The world’s two biggest trading partners in agriculture boosted their soybean business before meeting face to face next week.
Exporters from the U.S., the top producer, reported sales of 482,500 metric tons of the oilseed in two days to China, the largest consumer. That precedes a visit to the U.S. by Chinese President Xi Jinping and his trade delegation. The Asian nation’s imports from around the world soared 35-fold since 1997 as the economy boomed.
The U.S. is the most attractive source of soybeans currently with prices about $10 a ton below rival Brazil, said Roy Huckabay, an executive vice president at Chicago-based Linn & Associates, a commodity analyst and broker. U.S. government data show that exports to China in the 12 months that started Sept. 1 trail the 2014 pace by 53 percent after the Asian nation increased shipments from the South American country in July.

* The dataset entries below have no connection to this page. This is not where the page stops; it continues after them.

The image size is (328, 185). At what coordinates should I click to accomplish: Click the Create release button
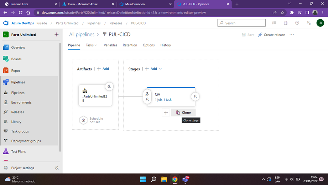(271, 35)
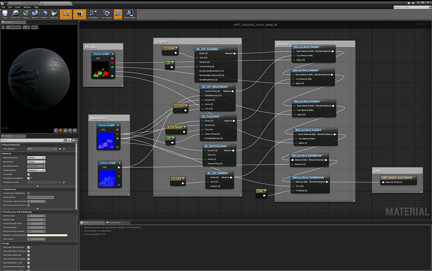Enable the Two Sided checkbox

pos(28,174)
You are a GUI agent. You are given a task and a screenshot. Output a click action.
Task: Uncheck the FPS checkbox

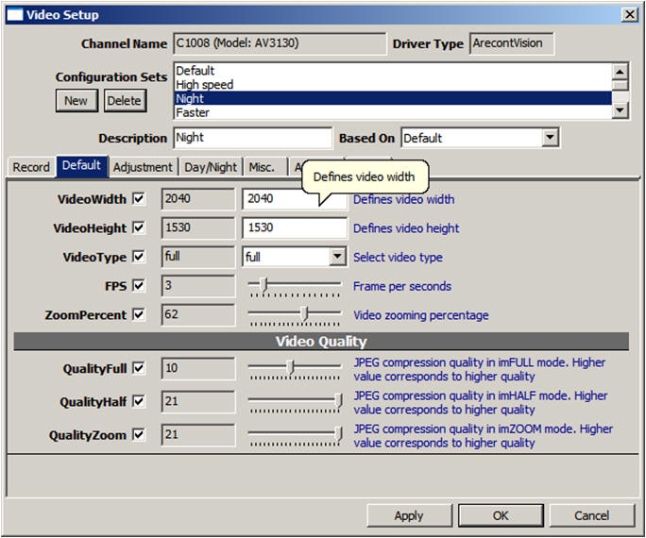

“U.S. soybeans are the cheapest available until March because Brazil is focused on exporting corn after record soybean shipments to China earlier this year,” Huckabay said Thursday in a telephone interview. “U.S. sales are so far behind that China is playing catch-up.”
U.S. shippers probably will agree to sell 4 million to 5 million tons to China during the trade delegation’s visit, mirroring accords in previous years, Huckabay said. These sales carry no specific shipping dates or price and usually are part of the annual trade.
Bunge Terminal
Bunge Ltd., one of the top agricultural processors and traders, will host Xi and the trade delegation at a Longview, Washington, export terminal next week, company spokeswoman Susan Burns said Thursday in an e-mail.
Bunge will attend the signing ceremony for U.S. soybean sales in Des Moines, Iowa, on Sept. 24.
“Whatever the China group agrees to buy next week is what they would normally buy in the course of the year, so it not that important to total demand,” Dan Anderson, a grain broker and analyst at ED&F Man Capital Markets Inc. in Chicago, said in a telephone interview.
Last year, members of the Chinese delegation agreed to buy 4.8 million tons valued at $2.3 billion from U.S. shippers after a trade visit. The Asian nation buys soybeans to make meal for livestock. The country is the biggest pork consumer.
Soybean futures in Chicago have dropped 14 percent this year.